Multivariate outliers are much more difficult to detect. One way to do so is to compare the range of dissimilarities among elements. See here for more detail.
An interesting non-R option for cleaning up messy data is OpenRefine (https://openrefine.org/). I have not used this website, however, so cannot speak to its effectiveness.
Scripted (Temporary) Data Adjustments
Often we may want to adjust the data for an analysis but do not want to permanently change the original data file. We will consider three types of temporary adjustments here: consolidating taxonomy, deleting sample units, and deleting rare species. These types of adjustments are often required for compositional analyses but may be less common for other types of multivariate data.

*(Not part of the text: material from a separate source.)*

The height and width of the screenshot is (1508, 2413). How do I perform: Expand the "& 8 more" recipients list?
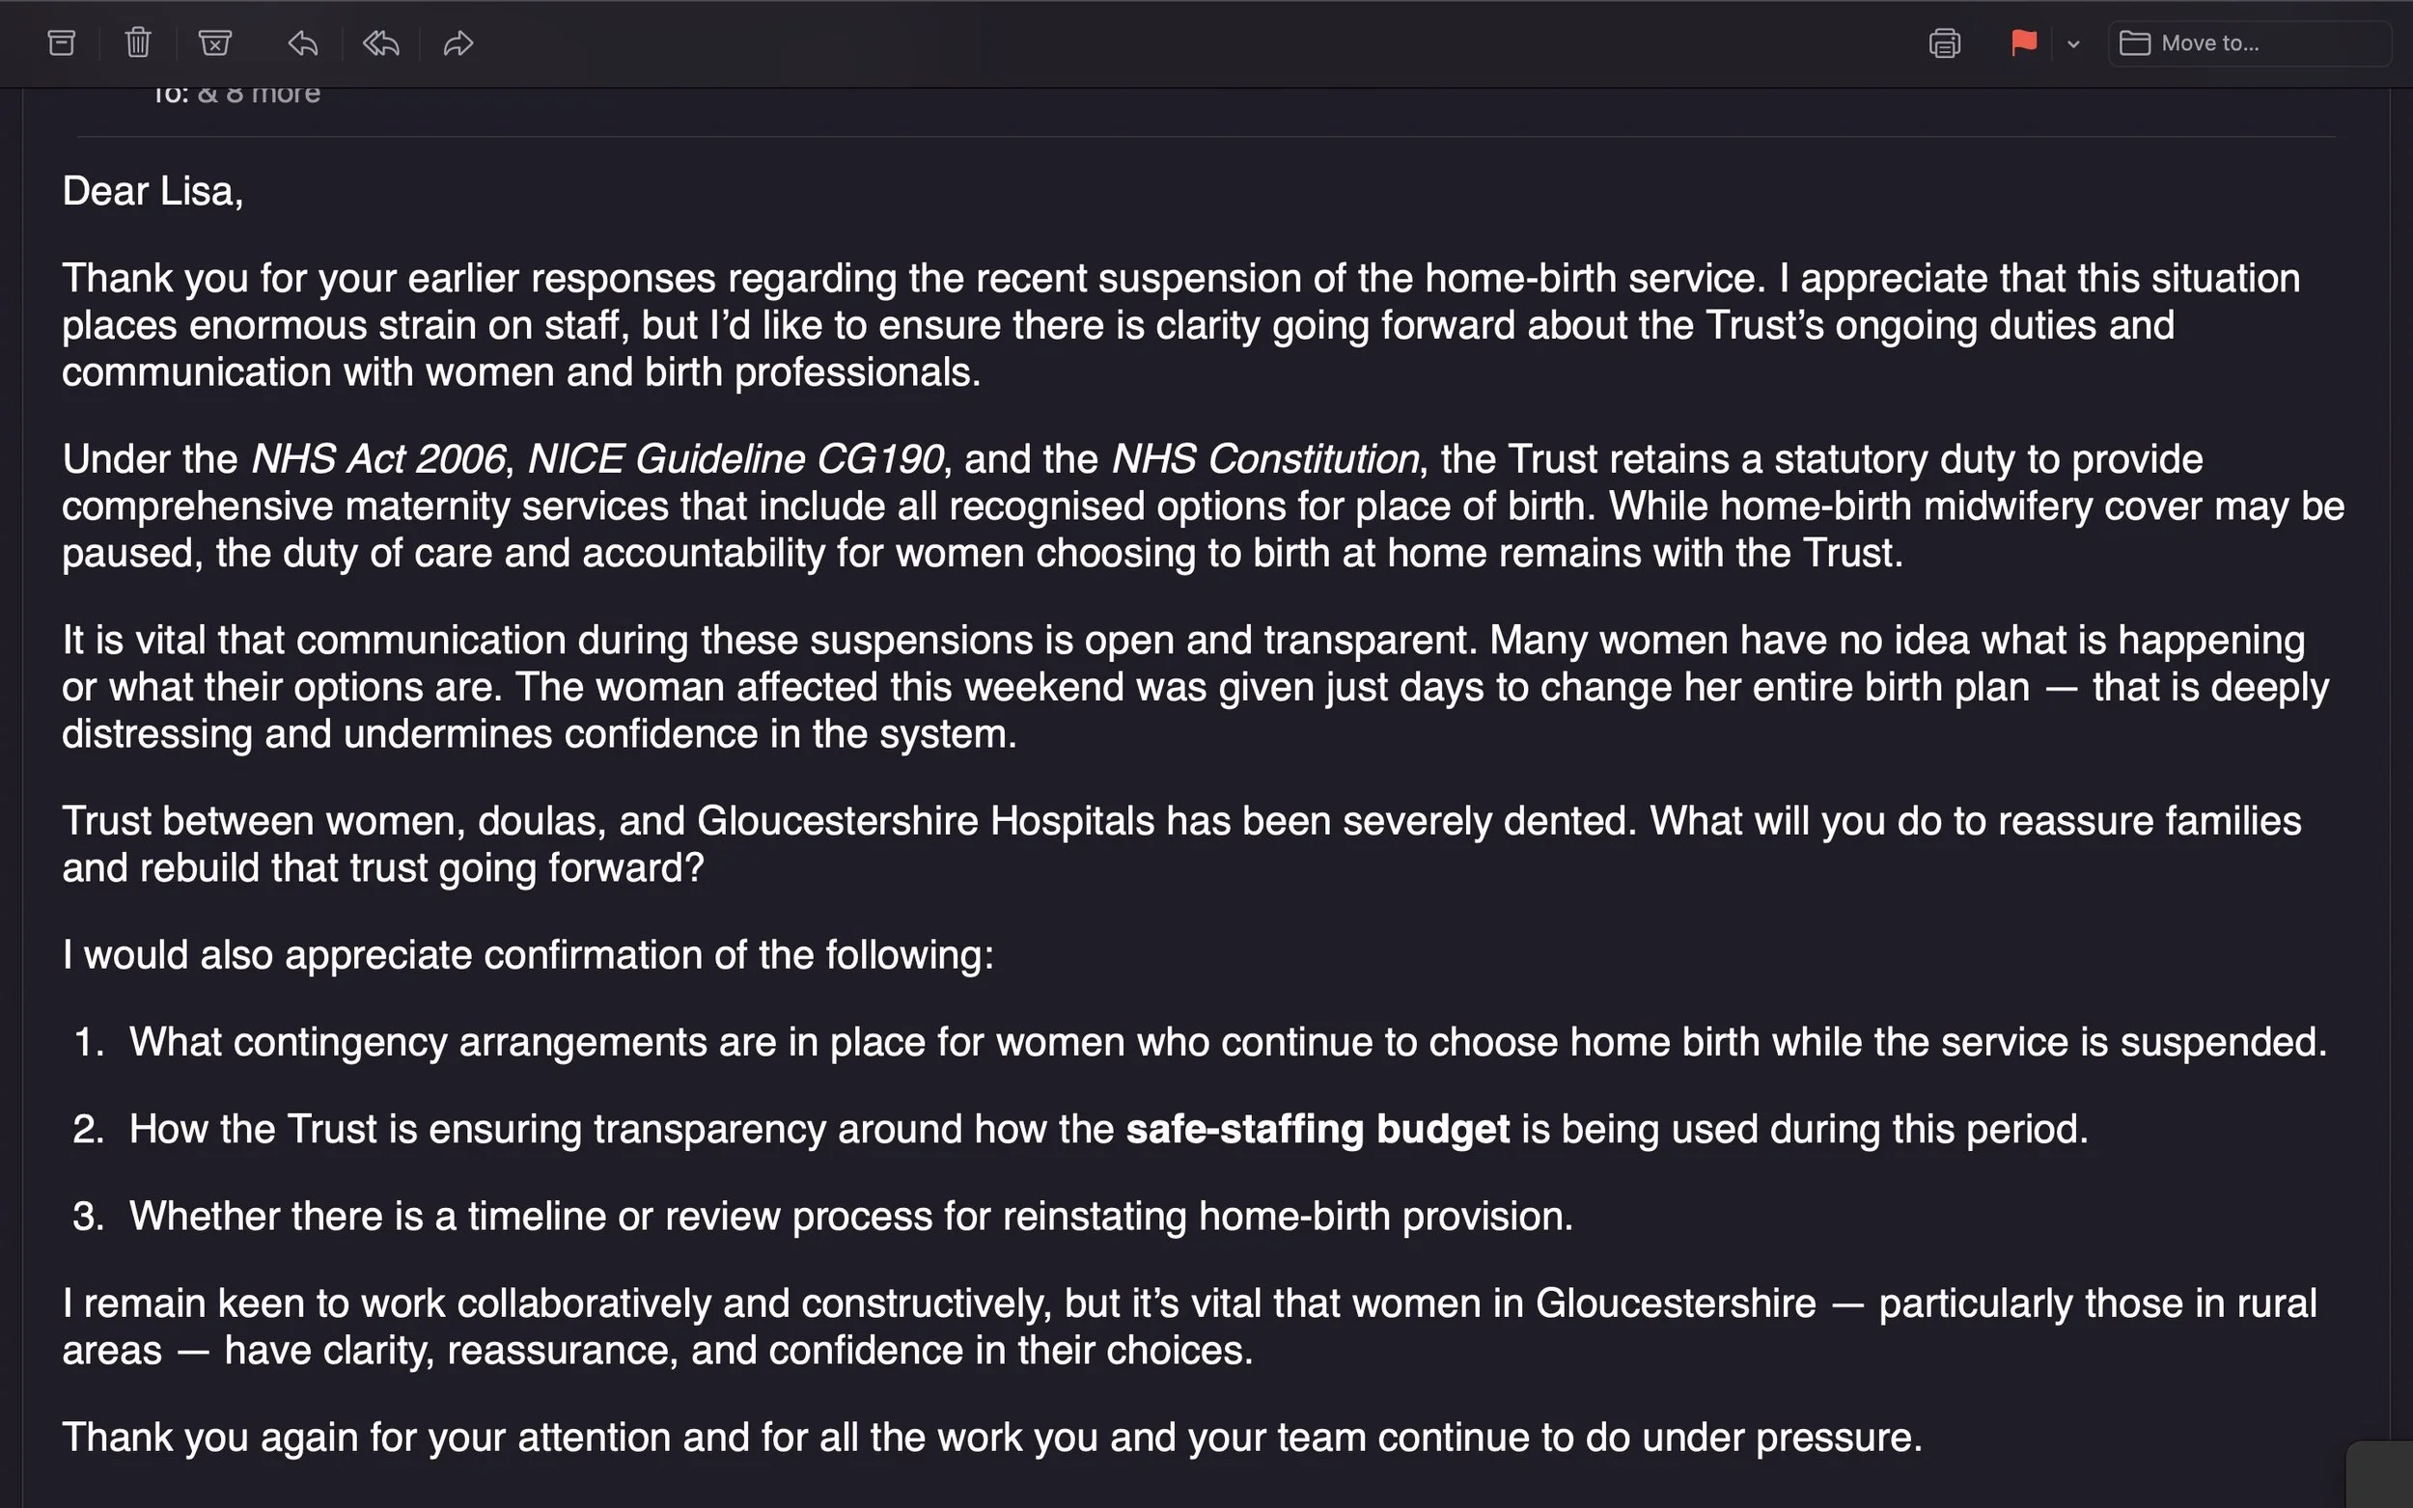pos(258,95)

Scripted Adjustments to Data
Scripts provide a means of adjusting the data for an analysis without permanently changing the original data file. Examples of these adjustments include:
- Consolidating taxonomy
- Deleting sample units (rows) – either because they are empty or to focus on a subset of them
- Deleting species (columns) because they are absent from the focal sample units or are rare and assumed to contribute little to the patterns among sample units
Your analytical methods should clearly identify whether and which adjustments were made.
Consolidating Taxonomy
It can be difficult to identify the taxa present in an ecological study, and people vary in their taxonomic proficiency. In one study (Morrison et al. 2020), more than half of the apparent differences in cover of plant species over time were identified as observer errors! As another example, I analyzed compositional variation in grasslands around the world (Bakker et al. 2023). Each site has multiple plots, and each plot was assessed in multiple years. As part of my quality control, I reviewed which species were identified within each site and year and highlighted inconsistencies that likely reflect the person doing the work (as in the example below) rather than actual ecological changes. My analysis includes scripted adjustments to taxonomy at 70% of the 60 sites in the analysis, indicating that this is not a rare scenario.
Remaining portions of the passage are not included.